Task to carry out -
Only the lines of the data below from the one with "Given: Click the 载入(L)... button" through the one with "634x490 pixels." are wanted. Repeat them exactly.

Source records:
=== Section Start ===

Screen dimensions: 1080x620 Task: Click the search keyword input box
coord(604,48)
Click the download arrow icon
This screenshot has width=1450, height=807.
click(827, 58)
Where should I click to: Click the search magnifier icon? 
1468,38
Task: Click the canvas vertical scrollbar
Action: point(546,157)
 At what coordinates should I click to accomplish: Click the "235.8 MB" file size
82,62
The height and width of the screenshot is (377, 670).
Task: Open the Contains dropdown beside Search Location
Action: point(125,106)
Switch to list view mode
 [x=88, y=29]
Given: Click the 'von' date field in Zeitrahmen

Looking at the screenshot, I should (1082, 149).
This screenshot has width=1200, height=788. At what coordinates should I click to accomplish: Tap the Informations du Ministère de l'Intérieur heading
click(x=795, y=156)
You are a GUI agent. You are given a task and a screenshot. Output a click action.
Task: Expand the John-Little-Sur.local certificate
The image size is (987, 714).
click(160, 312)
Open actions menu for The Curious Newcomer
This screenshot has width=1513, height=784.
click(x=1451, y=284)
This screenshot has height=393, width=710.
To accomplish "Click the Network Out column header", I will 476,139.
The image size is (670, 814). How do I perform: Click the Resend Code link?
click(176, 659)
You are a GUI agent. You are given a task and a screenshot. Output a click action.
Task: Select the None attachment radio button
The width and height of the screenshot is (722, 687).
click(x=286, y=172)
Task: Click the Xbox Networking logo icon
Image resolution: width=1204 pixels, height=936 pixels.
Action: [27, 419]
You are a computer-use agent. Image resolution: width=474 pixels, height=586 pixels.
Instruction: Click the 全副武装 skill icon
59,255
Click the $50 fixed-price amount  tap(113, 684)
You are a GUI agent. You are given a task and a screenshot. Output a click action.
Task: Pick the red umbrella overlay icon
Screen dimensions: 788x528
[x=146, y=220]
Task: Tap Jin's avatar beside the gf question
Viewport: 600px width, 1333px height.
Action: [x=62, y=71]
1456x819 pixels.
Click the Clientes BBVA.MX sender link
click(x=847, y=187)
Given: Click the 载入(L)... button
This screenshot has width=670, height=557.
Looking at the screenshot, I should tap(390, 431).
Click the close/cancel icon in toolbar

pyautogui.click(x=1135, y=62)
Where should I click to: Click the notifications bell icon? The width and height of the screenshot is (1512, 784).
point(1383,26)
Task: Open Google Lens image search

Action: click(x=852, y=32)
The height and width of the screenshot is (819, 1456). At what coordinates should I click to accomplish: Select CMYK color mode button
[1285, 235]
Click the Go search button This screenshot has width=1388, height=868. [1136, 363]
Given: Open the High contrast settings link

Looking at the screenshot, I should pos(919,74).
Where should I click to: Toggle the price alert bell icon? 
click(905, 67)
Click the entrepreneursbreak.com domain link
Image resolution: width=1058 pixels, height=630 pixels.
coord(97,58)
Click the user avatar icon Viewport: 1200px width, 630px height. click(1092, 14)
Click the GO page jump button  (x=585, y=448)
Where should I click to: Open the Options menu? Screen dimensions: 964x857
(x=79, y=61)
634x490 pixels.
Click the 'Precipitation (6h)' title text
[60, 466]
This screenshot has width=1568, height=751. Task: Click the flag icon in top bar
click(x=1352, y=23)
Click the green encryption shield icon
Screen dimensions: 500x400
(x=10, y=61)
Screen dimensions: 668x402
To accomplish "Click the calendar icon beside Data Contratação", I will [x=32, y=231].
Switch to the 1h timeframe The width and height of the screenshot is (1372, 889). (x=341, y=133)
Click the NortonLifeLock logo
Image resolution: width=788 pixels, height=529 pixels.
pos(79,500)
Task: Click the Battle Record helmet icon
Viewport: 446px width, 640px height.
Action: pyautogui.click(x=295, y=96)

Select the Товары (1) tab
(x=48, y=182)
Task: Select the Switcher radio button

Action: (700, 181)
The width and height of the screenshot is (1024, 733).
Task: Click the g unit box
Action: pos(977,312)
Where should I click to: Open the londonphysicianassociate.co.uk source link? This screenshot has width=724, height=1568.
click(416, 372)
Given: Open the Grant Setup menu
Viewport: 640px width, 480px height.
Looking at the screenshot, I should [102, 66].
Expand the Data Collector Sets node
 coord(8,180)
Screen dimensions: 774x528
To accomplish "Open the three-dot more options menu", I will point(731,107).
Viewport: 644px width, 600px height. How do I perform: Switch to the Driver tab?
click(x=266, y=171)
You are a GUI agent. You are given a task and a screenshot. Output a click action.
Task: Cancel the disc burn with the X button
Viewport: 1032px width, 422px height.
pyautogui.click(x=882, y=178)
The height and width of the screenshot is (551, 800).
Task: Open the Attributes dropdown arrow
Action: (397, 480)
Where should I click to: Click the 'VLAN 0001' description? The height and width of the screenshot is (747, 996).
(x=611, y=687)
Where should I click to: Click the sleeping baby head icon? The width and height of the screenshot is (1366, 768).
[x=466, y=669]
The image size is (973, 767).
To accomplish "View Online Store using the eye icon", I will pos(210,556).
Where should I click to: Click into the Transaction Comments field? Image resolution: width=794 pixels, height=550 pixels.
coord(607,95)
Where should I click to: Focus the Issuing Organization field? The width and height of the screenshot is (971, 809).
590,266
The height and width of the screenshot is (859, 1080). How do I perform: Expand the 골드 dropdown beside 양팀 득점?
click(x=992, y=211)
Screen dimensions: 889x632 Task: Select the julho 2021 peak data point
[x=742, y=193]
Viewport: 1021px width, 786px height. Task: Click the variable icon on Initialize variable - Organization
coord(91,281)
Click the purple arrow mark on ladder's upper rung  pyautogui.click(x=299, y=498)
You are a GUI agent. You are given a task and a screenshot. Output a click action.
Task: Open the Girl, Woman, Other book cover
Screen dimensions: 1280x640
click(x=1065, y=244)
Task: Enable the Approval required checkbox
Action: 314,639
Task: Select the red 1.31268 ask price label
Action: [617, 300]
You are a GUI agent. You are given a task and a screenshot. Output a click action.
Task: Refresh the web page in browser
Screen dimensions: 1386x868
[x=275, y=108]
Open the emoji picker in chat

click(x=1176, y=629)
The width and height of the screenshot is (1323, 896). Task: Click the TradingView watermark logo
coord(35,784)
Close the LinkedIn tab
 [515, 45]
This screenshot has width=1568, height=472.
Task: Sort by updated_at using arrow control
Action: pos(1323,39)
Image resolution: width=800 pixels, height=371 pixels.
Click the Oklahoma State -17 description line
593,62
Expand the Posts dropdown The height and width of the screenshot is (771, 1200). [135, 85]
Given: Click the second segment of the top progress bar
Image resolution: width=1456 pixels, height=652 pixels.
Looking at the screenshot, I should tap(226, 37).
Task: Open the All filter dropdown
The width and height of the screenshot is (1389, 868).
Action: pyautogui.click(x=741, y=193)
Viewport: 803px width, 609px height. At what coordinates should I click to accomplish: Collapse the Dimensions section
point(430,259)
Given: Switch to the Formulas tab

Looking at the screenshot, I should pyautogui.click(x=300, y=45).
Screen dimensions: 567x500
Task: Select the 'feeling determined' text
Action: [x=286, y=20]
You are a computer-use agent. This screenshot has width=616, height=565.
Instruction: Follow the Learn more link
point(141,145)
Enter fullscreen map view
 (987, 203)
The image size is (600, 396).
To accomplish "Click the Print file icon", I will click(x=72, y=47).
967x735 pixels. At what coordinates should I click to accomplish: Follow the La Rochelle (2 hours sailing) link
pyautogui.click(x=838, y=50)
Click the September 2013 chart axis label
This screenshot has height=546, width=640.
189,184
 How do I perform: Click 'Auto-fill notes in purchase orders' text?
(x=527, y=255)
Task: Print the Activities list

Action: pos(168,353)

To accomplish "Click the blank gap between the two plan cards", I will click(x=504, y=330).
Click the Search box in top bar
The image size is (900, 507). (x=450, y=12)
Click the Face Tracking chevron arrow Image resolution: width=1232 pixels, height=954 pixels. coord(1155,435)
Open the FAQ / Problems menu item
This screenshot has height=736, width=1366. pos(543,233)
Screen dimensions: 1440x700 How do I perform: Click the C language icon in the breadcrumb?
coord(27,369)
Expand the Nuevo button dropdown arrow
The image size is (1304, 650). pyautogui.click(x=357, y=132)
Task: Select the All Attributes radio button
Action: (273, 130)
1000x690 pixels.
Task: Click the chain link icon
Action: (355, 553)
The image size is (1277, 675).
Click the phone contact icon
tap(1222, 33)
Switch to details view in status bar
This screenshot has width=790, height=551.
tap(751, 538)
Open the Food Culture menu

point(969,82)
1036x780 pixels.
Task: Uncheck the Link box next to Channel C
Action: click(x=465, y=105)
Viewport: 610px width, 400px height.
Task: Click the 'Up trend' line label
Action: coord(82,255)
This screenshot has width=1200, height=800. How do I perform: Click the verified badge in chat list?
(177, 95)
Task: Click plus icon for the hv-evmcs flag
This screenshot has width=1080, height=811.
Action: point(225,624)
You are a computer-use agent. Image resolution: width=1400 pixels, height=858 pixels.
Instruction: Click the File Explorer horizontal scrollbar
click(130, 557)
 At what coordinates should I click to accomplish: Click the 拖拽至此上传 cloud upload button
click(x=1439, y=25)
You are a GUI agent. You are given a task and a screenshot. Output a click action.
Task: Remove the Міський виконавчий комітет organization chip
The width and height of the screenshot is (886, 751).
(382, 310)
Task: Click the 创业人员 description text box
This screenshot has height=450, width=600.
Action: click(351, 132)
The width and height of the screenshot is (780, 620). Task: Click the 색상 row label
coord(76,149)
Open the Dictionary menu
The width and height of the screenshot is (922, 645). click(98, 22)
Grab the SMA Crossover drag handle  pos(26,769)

=== Section End ===

Problem solution -
Given: Click the 载入(L)... button
This screenshot has width=670, height=557.
Looking at the screenshot, I should tap(390, 431).
Click the close/cancel icon in toolbar

pyautogui.click(x=1135, y=62)
Where should I click to: Click the notifications bell icon? The width and height of the screenshot is (1512, 784).
point(1383,26)
Task: Open Google Lens image search

Action: click(x=852, y=32)
The height and width of the screenshot is (819, 1456). At what coordinates should I click to accomplish: Select CMYK color mode button
[1285, 235]
Click the Go search button This screenshot has width=1388, height=868. [1136, 363]
Given: Open the High contrast settings link

Looking at the screenshot, I should pos(919,74).
Where should I click to: Toggle the price alert bell icon? 
click(905, 67)
Click the entrepreneursbreak.com domain link
Image resolution: width=1058 pixels, height=630 pixels.
coord(97,58)
Click the user avatar icon Viewport: 1200px width, 630px height. click(1092, 14)
Click the GO page jump button  (x=585, y=448)
Where should I click to: Open the Options menu? Screen dimensions: 964x857
(x=79, y=61)
634x490 pixels.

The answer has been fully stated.